We find it interesting that a milder correlation with symptomatology in our study was found with prior infarct. This is not to say that prior infarct is not important; it indicates that significant hemodynamic impairment has already occurred. In fact, we found post hoc that 22/28 (78.6%) of symptomatic hemispheres had an infarct. There was, however, a high rate of clinically silent infarcts (8/30 infarcts, 26.7%), particularly in the watershed distribution. There was considerable collinearity with other PIRAMD components; if a prior infarct was present, impairment in another PIRAMD component was also present in all but 2 cases (28/30; 93.3%). Unsurprisingly, with prior infarct the mean PIRAMD score was 8.5, versus 6.2 without (p = 0.013). However, for the hemispheres without infarct (especially the 21% of symptomatic hemispheres without infarct), the PIRAMD score adds more clarity to hemodynamic impairment than infarct assessment alone. Patients without infarct may have other impairments that increase the PIRAMD score, and this may weigh more heavily on the decision to revascularize.

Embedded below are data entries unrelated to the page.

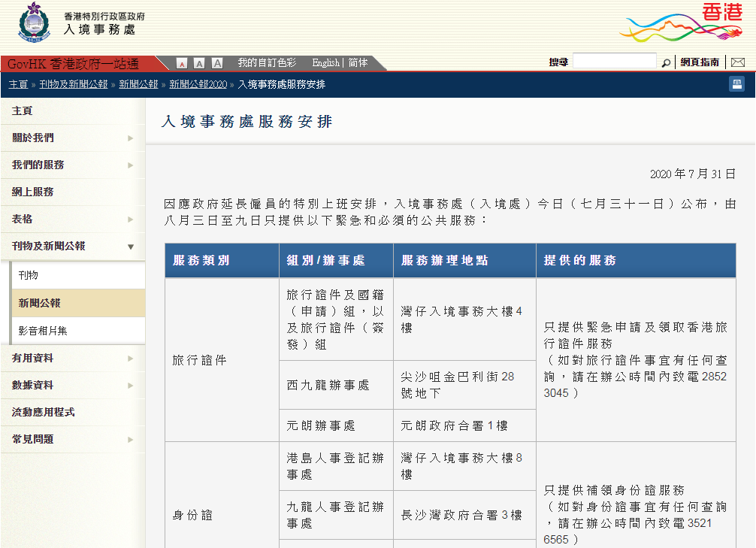Click the print page icon

pyautogui.click(x=736, y=84)
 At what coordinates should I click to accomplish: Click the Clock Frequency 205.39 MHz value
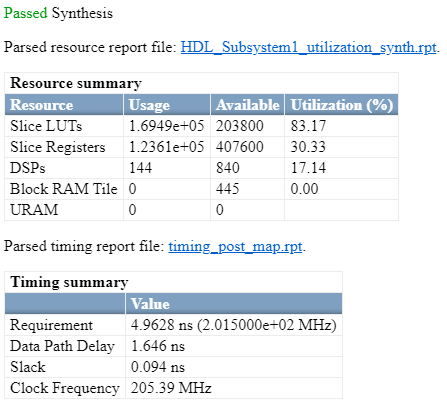pos(171,388)
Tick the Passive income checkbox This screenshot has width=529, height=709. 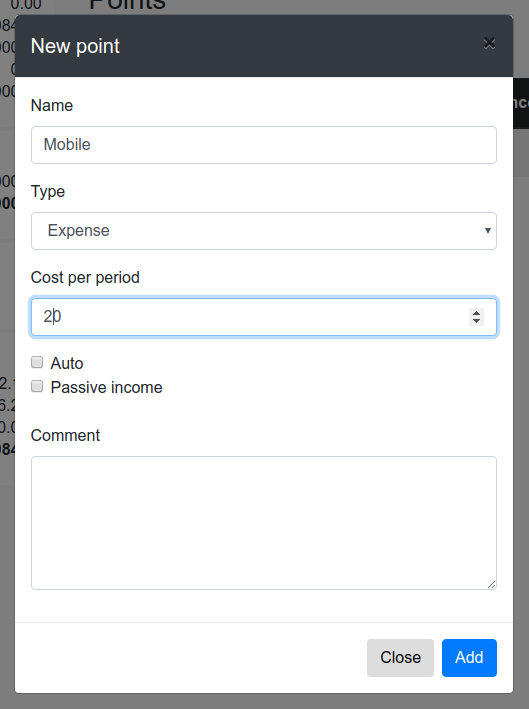pyautogui.click(x=37, y=386)
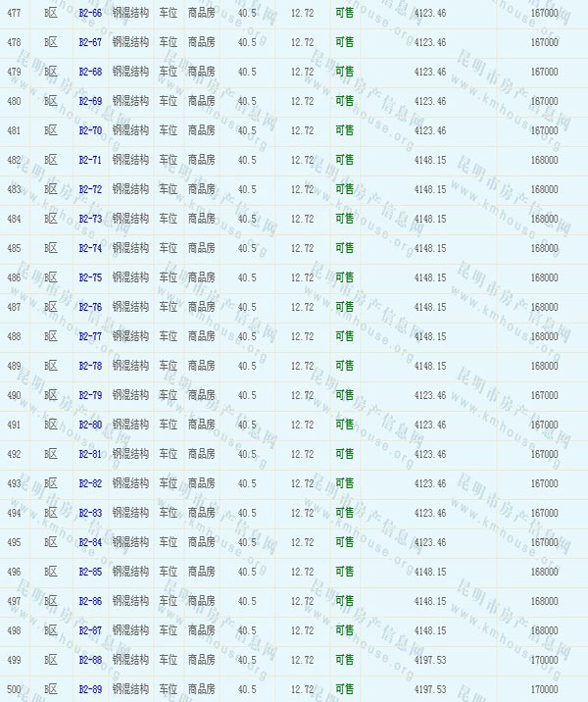588x702 pixels.
Task: Click total price 170000 in row 499
Action: [544, 661]
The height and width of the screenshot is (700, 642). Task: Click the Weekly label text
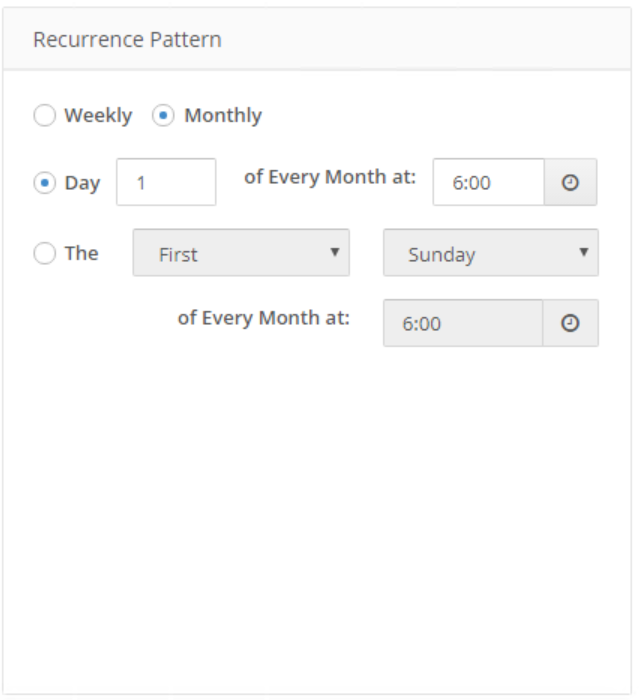click(98, 116)
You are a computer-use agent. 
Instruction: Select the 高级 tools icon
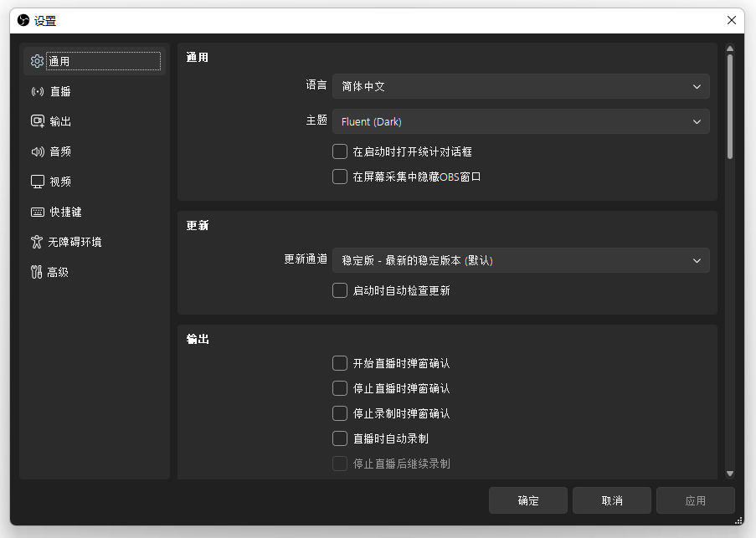pos(37,272)
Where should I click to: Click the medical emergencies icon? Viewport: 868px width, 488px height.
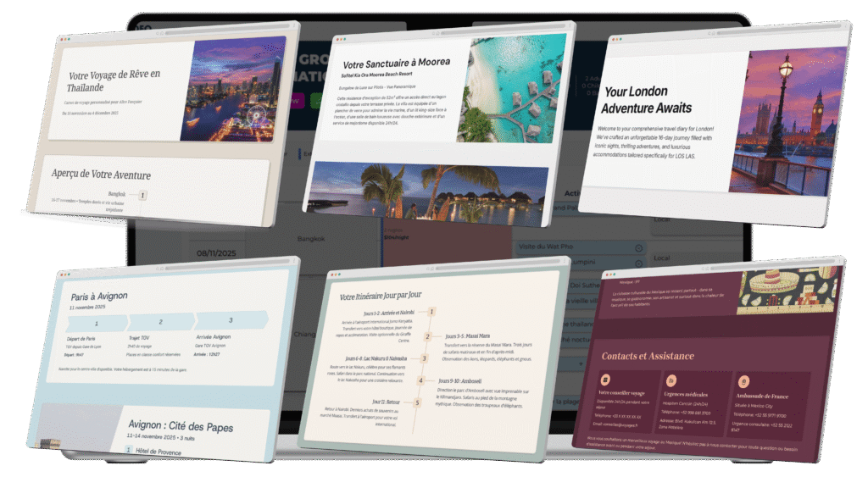[671, 381]
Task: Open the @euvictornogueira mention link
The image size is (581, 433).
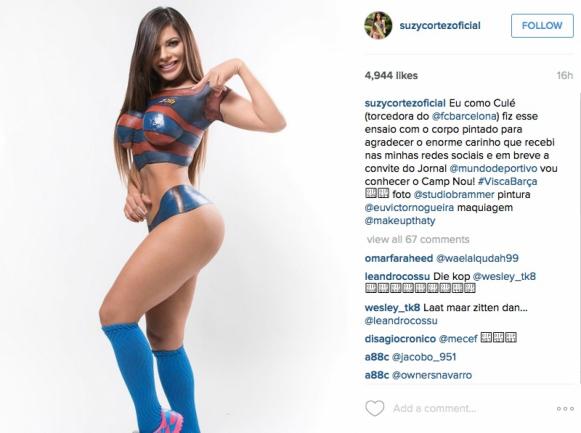Action: tap(409, 207)
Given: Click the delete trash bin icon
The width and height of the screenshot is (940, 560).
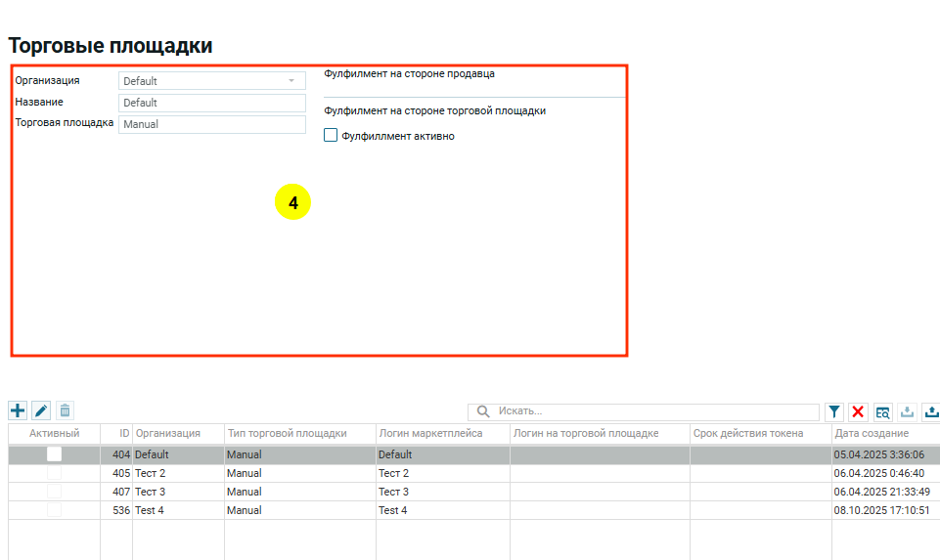Looking at the screenshot, I should (65, 411).
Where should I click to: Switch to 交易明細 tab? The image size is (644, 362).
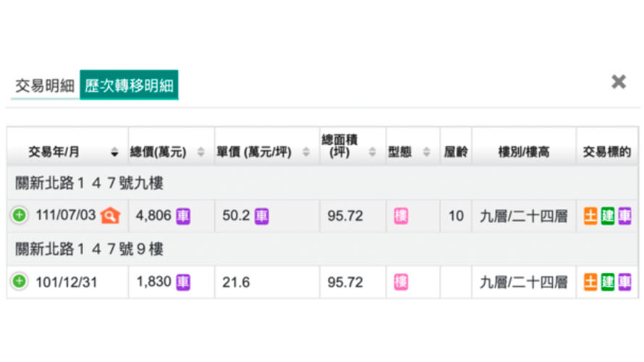click(44, 85)
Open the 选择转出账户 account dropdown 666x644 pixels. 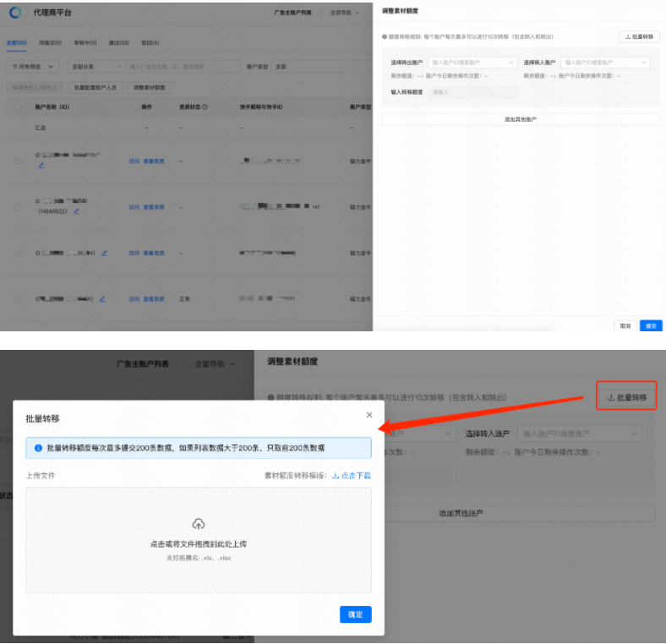pos(473,63)
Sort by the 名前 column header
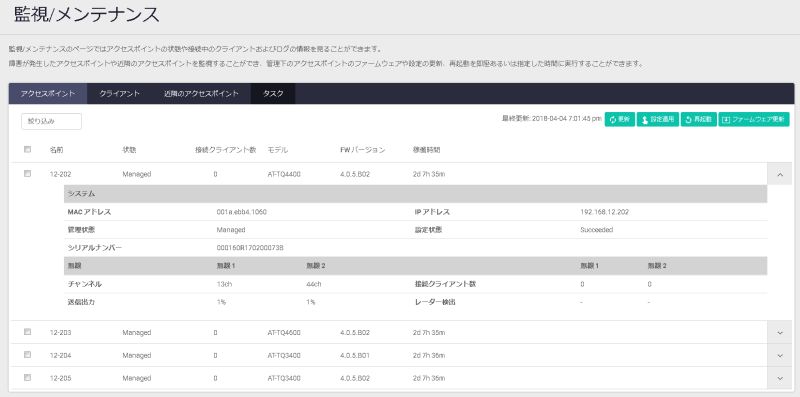This screenshot has height=397, width=800. coord(57,150)
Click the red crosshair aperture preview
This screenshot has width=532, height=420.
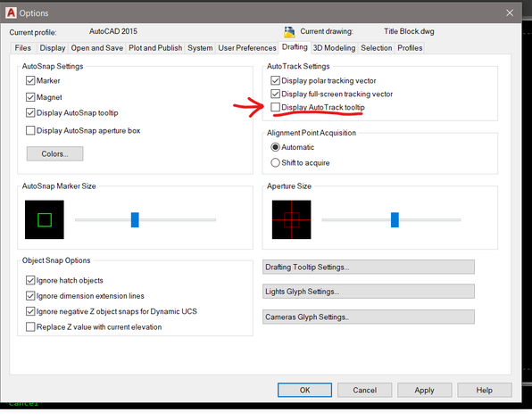[x=292, y=219]
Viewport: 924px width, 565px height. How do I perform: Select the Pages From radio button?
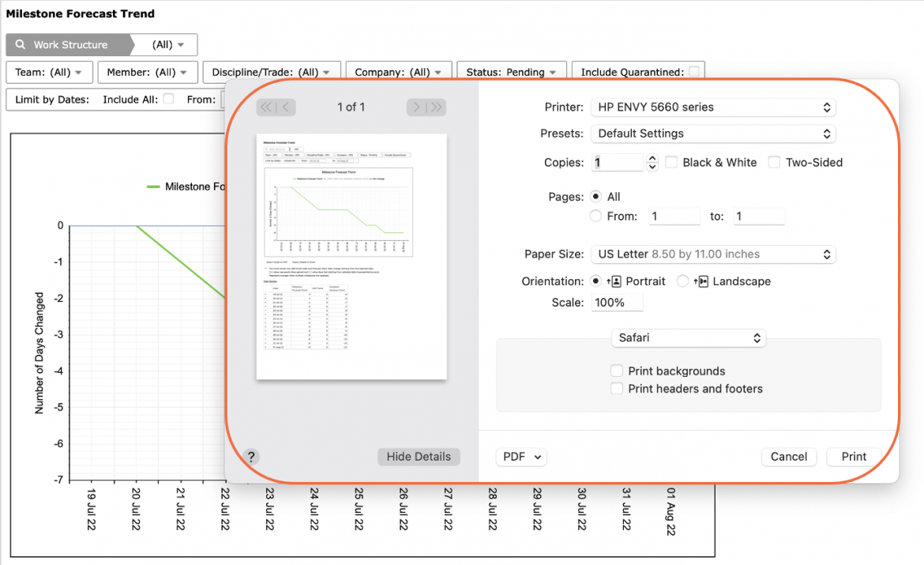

Therefore, it is useful to complement this information with functional measures of impairment. The angiographic assessment of collateral perfusion is a strong contributor to the PIRAMD score, because it allows a functional, dynamic assessment of territory perfusion. However, it is invasive and requires radiation, which may limit its use in serial monitoring. Thus, we offer a functional complement of parenchymal impairment via BOLD MRI.8 The measurement of CVR using MRI provides a noninvasive method for assessing hemodynamic instability. We found that reduced CVR carried a 13-fold increase in the odds of the patient being symptomatic. When synthesizing angiographic and structural/hemodynamic MRI evidence of impairment via the PIRAMD score, the probability of being symptomatic can be calculated. We found that hemispheres were asymptomatic until the PIRAMD score reached 6, at which point a precipitous proportional rise in symptomatology occurred (Fig. 4).

The PIRAMD severity grades may be useful in counseling patients for further management. In particular, patients with PIRAMD Grade 3, if not already symptomatic, might have a high risk of becoming symptomatic, and surgery should be more strongly considered. In contrast, patients with PIRAMD Grade 1 might not become symptomatic, and conservative management with serial monitoring may be recommended. Of course, although reduced CVR may be associated with greater stroke risk,13 the long-term risks of PIRAMD grades have not yet been evaluated, and would need to be assessed in larger prospective studies. Nonetheless, the strong correlation between PIRAMD score and symptomatology suggests it may still have a role in patient stratification.

Limitations of the Study

This study is limited by its retrospective nature and small sample size, necessitating univariate analysis. Although we included patients if DSA was performed within 90 days, it would have been more ideal to have these studies obtained concurrently; the mean interval between angiography and MRI was 30 days. Although we performed a limited internal validation via bootstrapping, prospective external validation with a larger number of patients is needed. This study addresses historic symptom risk, and does not predict future symptoms or postoperative response, and therefore we are continuing to evaluate this prospectively.

Conclusions

A scoring system for total impairment in moyamoya is proposed in which noninvasive hemodynamic and structural MRI parameters are used, along with conventional angiography. This scoring system was found to correlate with symptomatology and may provide a measure of hemodynamic severity in moyamoya, which could be used for guiding management decisions and evaluating intervention response.

Acknowledgments

This work was supported by the National Institutes of Health (5R01NS078828-02). Mr. Ladner received funding via the Medical Student Summer Research Fellowship from the AANS.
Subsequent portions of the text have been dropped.